----- Data lines -----
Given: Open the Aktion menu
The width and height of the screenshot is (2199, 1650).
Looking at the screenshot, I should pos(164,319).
-----
----- Data lines -----
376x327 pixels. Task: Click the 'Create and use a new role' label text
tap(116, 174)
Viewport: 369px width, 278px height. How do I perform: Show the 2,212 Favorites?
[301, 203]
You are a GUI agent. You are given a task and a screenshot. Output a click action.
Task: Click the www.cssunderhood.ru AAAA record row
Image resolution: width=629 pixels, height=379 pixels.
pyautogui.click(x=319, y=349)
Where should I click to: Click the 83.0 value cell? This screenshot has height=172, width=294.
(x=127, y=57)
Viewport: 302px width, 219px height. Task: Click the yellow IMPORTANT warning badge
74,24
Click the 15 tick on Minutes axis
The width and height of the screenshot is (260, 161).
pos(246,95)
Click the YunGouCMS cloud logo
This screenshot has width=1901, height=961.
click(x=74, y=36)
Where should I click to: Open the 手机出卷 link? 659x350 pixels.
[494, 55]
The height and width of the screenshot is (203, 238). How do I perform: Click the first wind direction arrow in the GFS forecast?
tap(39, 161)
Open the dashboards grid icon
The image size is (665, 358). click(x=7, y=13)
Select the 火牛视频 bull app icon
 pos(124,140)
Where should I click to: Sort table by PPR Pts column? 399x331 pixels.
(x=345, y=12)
-----
Written instruction
Rewrite the data from the line containing "Click the 15 tick on Minutes axis" through the line containing "tap(39, 161)", changing "screenshot" to "image" and leaving everything else unchanged.

Solution below
Click the 15 tick on Minutes axis
The width and height of the image is (260, 161).
pos(246,95)
Click the YunGouCMS cloud logo
This image has width=1901, height=961.
click(x=74, y=36)
Where should I click to: Open the 手机出卷 link? 659x350 pixels.
[494, 55]
The height and width of the image is (203, 238). How do I perform: Click the first wind direction arrow in the GFS forecast?
tap(39, 161)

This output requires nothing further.